Acredito que estamos conquistando transformações importantes. Pessoalmente, apesar de ser um homem que me autodeclaro preto, aprendi isso ao longo da minha jornada, que essa é uma tática, é uma estratégia do racismo estrutural que existe no nosso país, que apesar de você ser um homem preto ou uma mulher preta no Brasil, em alguns redutos da nossa sociedade, como em alguns ambientes do mercado corporativo, a tendência é que o mercado tente fazer você parecer ser uma pessoa com privilégios. Você tenta esquecer as suas raízes para, de alguma maneira, entrar em um personagem. E, obviamente, a nossa cor de pele chega primeiro. O nosso país, não só o mercado corporativo, é racista, apesar de se declarar antirracista, e pessoas pretas e pardas no Brasil sofrem a cada segundo com agressões.

----------

* [TAREFAS A CUMPRIR]:
A – Como fica em inglês esta frase do trecho: "E, obviamente, a nossa cor de pele chega primeiro."?
B – Segundo o trecho, o que o país faz, apesar de ser racista?
C – Reproduza o trecho desde "Acredito que estamos" até "segundo com agressões.".

* [MATERIAL FORNECIDO]:
----------

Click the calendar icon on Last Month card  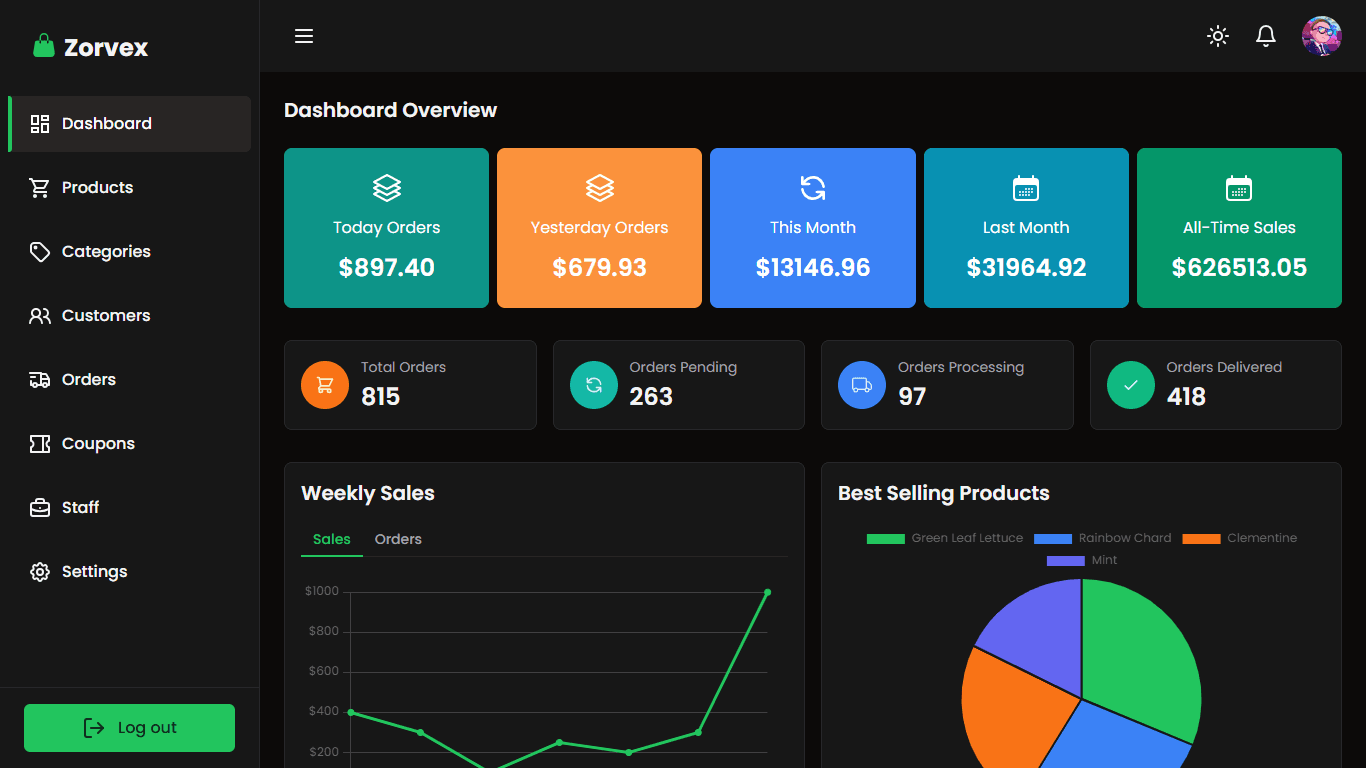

----------

* [RESPOSTAS POR TAREFA]:
A – And, obviously, our skin color arrives first.

B – Declara-se antirracista.

C –
Acredito que estamos conquistando transformações importantes. Pessoalmente, apesar de ser um homem que me autodeclaro preto, aprendi isso ao longo da minha jornada, que essa é uma tática, é uma estratégia do racismo estrutural que existe no nosso país, que apesar de você ser um homem preto ou uma mulher preta no Brasil, em alguns redutos da nossa sociedade, como em alguns ambientes do mercado corporativo, a tendência é que o mercado tente fazer você parecer ser uma pessoa com privilégios. Você tenta esquecer as suas raízes para, de alguma maneira, entrar em um personagem. E, obviamente, a nossa cor de pele chega primeiro. O nosso país, não só o mercado corporativo, é racista, apesar de se declarar antirracista, e pessoas pretas e pardas no Brasil sofrem a cada segundo com agressões.